Segment Open

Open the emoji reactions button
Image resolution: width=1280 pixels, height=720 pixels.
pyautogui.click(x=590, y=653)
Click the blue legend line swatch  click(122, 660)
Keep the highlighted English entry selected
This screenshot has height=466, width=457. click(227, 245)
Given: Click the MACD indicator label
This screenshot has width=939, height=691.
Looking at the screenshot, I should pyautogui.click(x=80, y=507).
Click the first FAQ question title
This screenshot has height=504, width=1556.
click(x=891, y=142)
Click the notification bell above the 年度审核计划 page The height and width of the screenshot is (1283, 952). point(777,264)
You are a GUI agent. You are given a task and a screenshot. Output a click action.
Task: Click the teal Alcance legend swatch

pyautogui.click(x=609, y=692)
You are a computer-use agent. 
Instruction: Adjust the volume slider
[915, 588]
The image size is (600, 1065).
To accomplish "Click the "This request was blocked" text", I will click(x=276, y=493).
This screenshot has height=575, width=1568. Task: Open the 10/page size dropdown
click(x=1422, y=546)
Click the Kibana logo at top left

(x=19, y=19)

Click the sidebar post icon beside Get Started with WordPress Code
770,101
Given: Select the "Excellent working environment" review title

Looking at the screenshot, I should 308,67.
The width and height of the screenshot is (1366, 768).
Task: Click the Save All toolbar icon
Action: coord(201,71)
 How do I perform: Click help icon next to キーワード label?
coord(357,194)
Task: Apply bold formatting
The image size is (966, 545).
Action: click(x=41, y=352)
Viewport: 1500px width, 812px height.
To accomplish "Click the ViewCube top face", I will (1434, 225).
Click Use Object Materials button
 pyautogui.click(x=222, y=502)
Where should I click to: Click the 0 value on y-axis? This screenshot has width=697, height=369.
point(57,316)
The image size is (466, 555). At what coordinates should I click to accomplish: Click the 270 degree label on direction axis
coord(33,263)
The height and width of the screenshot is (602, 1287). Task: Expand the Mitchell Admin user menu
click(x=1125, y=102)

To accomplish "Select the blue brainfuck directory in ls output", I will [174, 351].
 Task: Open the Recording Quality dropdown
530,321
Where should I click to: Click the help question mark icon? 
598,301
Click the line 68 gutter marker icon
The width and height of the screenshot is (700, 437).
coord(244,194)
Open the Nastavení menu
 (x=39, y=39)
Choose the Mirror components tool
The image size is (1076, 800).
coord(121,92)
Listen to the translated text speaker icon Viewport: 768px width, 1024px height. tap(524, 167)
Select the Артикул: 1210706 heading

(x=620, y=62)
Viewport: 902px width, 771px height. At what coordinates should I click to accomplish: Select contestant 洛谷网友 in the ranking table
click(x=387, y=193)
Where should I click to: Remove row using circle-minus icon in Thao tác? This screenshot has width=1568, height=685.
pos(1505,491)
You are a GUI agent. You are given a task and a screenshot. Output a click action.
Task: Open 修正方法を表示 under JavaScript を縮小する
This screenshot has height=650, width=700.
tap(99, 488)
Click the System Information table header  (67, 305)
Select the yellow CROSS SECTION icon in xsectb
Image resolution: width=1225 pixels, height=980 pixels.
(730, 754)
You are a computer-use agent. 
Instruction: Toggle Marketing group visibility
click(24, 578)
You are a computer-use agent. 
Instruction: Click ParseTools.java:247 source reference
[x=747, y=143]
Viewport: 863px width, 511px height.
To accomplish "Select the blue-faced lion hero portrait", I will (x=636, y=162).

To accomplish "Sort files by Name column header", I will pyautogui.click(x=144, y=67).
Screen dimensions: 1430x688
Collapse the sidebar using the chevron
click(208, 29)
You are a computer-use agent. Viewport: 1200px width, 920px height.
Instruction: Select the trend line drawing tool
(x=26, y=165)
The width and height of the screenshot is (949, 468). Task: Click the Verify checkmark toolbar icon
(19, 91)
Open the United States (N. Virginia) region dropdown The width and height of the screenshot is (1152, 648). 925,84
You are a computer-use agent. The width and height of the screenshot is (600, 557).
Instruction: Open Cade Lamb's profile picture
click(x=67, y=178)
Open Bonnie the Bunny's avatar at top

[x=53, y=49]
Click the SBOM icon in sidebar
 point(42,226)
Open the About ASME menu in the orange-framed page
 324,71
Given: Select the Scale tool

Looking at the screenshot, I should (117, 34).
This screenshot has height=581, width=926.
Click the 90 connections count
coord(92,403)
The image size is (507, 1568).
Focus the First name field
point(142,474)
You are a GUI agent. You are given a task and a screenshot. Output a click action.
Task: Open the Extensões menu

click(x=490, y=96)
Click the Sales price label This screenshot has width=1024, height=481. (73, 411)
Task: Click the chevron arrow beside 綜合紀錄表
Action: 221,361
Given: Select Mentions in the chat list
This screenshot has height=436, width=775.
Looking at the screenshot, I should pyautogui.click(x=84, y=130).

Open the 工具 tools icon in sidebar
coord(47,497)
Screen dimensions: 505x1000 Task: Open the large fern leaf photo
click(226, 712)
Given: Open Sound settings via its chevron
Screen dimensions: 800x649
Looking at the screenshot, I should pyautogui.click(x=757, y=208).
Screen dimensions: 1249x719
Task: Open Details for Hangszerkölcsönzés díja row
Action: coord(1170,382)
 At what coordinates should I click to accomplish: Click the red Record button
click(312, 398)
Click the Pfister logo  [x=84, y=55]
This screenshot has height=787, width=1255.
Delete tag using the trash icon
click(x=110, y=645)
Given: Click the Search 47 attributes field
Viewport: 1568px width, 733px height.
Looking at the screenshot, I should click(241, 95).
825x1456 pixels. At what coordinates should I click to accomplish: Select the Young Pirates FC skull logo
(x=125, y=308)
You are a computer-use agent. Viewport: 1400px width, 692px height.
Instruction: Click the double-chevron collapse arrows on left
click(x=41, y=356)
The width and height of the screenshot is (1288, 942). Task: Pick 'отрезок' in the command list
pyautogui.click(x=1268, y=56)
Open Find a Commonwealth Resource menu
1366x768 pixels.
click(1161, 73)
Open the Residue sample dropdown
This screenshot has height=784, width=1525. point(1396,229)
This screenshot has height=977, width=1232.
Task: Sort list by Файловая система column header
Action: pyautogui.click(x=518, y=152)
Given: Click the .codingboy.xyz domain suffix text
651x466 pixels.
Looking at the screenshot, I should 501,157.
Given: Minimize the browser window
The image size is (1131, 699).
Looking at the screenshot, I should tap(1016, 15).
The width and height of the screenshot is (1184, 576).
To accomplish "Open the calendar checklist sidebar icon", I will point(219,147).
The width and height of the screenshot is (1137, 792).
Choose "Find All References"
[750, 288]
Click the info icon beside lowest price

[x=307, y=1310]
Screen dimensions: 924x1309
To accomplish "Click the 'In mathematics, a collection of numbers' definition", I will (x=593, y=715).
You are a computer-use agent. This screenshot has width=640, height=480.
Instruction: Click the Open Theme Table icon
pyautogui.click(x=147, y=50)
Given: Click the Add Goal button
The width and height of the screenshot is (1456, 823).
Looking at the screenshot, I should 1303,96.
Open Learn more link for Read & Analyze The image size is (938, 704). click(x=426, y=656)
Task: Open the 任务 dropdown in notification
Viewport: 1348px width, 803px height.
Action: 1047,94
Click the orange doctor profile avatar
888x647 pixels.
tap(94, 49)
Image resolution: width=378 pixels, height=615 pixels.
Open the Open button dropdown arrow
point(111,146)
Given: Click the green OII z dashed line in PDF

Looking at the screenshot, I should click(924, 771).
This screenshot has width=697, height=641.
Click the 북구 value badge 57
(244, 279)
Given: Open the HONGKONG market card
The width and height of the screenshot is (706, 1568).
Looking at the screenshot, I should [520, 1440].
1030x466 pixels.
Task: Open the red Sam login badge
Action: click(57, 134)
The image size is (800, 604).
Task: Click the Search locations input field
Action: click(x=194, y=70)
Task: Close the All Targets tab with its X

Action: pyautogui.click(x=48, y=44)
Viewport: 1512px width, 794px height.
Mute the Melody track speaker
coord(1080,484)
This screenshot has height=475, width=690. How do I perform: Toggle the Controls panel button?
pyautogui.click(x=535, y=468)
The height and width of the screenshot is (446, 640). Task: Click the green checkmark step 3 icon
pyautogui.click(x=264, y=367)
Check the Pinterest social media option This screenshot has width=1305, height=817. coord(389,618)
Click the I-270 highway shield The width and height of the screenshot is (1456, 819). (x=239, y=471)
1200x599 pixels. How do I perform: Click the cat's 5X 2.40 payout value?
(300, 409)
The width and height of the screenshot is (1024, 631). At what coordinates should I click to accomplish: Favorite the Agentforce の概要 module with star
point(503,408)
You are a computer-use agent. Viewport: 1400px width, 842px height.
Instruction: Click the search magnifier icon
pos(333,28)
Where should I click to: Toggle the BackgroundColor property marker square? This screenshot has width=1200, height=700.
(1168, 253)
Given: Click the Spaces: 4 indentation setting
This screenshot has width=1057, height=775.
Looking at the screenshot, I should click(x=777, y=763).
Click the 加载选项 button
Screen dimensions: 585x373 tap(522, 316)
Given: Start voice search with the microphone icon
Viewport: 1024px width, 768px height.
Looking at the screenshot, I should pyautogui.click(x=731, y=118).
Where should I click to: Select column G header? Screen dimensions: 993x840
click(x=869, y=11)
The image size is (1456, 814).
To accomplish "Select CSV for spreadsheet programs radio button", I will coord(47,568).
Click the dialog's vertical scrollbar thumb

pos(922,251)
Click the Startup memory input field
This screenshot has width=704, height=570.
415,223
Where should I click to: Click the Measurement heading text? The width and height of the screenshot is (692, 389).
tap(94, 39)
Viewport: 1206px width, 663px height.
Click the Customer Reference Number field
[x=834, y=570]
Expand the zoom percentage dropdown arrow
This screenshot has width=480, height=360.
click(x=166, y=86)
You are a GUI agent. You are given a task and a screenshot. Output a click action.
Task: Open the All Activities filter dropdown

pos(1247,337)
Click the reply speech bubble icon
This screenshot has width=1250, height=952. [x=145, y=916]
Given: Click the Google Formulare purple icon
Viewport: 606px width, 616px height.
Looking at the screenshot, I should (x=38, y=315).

Segment Closed

— Your objective —
Where a line of the entries contains "computer", report that line.

— Solution to this task —
You are a computer-use agent. 
You are a computer-use agent. 
You are a computer-use agent. 
You are a computer-use agent. Viewport: 1200px width, 920px height.
You are a computer-use agent. The width and height of the screenshot is (600, 557).
You are a computer-use agent. Viewport: 1400px width, 692px height.
You are a computer-use agent. This screenshot has width=640, height=480.
You are a computer-use agent. Viewport: 1400px width, 842px height.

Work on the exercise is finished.